<第72話>
『終盤の入り口の局面で 飛鳥田の手は しばらく止まっていた』
飛鳥田“罠か・・・ そうじゃないのか・・・ 行くべきか 行かないべきか・・・
 いや 罠だとしても ほかに行く道 分かるか!? 決まりだ”
(飛鳥田、歩を成って、時計を押した)
カシャ
(相手が微笑み、思わずギクッとなった飛鳥田)
相手“フ・・・”
飛鳥田“ギクッ 罠だった・・・ のかな・・・?”

局面、優劣が決まる難しいところです

飛鳥田“この場面 先手がいいように見えるけど と金の威力で こちらが良くなるはず”
(相手が着手した)
飛鳥田“「待ってました」って 手つき・・・ やっぱ罠? ここまで目いっぱい 読んできた
 罠があっても いくしかないんだ!! 罠ならボクの負け!! でなければボクの勝ちだ!!”
(飛鳥田、着手した 相手はびっくりして、考え込んだ)
相手“ハッ! ム・・・”
飛鳥田“あの表情・・・ 良かった・・・”

飛鳥田君、なんとか優勢を手にしました!

(場面変わって、馬島の対局 馬島の相手はアフロヘアーにちょびヒゲを生やしている)
相手“か・・・ 角頭歩 ・・・だよなコレ? 実戦で初めて見た”
(相手の顔をモロにじーっと見つめる馬島 それに気がついた相手)

--- 保存記録 ---

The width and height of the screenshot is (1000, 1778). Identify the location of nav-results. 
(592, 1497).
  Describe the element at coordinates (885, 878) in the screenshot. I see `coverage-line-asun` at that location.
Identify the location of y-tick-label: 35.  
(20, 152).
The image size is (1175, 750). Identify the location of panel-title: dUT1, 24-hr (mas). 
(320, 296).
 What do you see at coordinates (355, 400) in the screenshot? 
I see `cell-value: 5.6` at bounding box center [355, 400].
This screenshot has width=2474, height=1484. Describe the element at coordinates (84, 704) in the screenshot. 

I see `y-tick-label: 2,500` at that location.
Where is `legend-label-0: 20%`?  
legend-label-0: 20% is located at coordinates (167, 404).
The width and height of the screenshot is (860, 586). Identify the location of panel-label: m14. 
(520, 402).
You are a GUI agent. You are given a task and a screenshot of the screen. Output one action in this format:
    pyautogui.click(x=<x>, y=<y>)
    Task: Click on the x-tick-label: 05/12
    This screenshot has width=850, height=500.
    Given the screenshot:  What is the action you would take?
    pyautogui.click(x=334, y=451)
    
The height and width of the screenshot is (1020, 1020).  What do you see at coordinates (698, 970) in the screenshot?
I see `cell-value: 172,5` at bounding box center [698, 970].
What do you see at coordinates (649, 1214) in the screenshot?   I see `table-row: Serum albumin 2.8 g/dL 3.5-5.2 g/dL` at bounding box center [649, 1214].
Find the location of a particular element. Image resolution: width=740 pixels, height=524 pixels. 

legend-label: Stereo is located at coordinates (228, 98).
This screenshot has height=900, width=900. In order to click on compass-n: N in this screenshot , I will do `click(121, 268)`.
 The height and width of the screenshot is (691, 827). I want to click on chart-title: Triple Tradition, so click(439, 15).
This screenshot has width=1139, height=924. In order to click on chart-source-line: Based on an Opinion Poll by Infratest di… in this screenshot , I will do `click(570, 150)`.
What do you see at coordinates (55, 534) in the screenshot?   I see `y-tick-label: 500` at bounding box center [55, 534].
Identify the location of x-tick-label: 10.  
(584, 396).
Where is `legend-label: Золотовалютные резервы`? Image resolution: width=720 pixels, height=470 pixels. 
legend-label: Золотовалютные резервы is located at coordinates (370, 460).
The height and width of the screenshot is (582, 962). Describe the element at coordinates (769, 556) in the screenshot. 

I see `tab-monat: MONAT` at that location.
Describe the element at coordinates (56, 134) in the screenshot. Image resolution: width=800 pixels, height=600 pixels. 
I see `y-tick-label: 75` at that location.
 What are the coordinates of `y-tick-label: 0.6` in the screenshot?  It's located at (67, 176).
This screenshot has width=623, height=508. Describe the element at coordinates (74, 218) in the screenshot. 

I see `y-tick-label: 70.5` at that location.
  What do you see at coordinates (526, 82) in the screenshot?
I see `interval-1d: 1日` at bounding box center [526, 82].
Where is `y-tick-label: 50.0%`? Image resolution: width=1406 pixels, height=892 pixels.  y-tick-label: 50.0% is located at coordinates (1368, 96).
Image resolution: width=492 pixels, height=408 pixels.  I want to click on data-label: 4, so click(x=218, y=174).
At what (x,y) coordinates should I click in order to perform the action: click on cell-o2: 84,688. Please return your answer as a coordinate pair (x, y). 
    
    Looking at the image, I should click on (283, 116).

--- 作業依頼 ---
上に掲げた将棋の対局を描いた本文について、最後の行に続く部分を書き継いでください。

--- 回答欄 ---
相手“・・・・・・?”
(馬島の視線を避けようと頭を横に移動させる相手、それに合わせて視線を送り続ける馬島)
相手「な・・・ なんか用スか 人の顔じっと見て」
馬島「え? あ・・・いや 何でも・・・」
(ちょっと怒った相手)
相手「何でもはないっしょ あんなに見てて」
馬島「あ ゴメンゴメン オレすぐ人の気分悪くさせっから ゴメンネ」
(笑いながら謝る馬島に、本格的に怒ってきた相手)
相手「・・・何だよ? 言えよ」
馬島「言ってもいいけど アンタ怒るから」
相手「怒らないから言え!!」
馬島「そう? じゃ言うけどさ 『もともとおっかない顔してんのに なんでヒゲまではやしてんだろ』
 って思ってさ」
(ブチ切れた相手)
相手「てっ てめえ!!」
馬島「なんだよ 怒らねぇって 言ったじゃん!!」
(ケンカになった 遠くからみていた女子たち)
鳥山香「また・・・?」
内村「ウマ・・・」

馬島君いるところに乱ありですね

<第73話>
(場面変わって、角野の対局)
角野“う・・・ まずい・・・ 序盤の損が 回復できない・・・ このままやられる!
 ほかの将棋はどうなんだ?”
(角野、となりで真剣な表情で集中している飛鳥田を見つけ、
 飛鳥田の「全国大会へ行こう」の言葉を思い出した)
角野“く・・・ くそぉ チームプレーなんか すんなっつったのはオレじゃねぇか!!
 そのオレが 人の将棋ばっかり気にして どうすんだオレ!?
 いけっ!! オレ!!”

角野君、ふっきれました!

(飛鳥田の対局)
相手“う・・・ 馬が強いし上が広い・・・ これは捕まえられない!? こちらも入玉するか?”
飛鳥田“逃がさない”
パシィッ
相手「負けました・・・」
飛鳥田「ども・・・」

飛鳥田君、勝利を手にしました!

飛鳥田“勝った・・・ 勝てた・・・ ホゥ”
(一息ついて、となりの角野の様子を見た飛鳥田)
飛鳥田“角野君!”
(角野、青ざめて生気がなく、うなだれている)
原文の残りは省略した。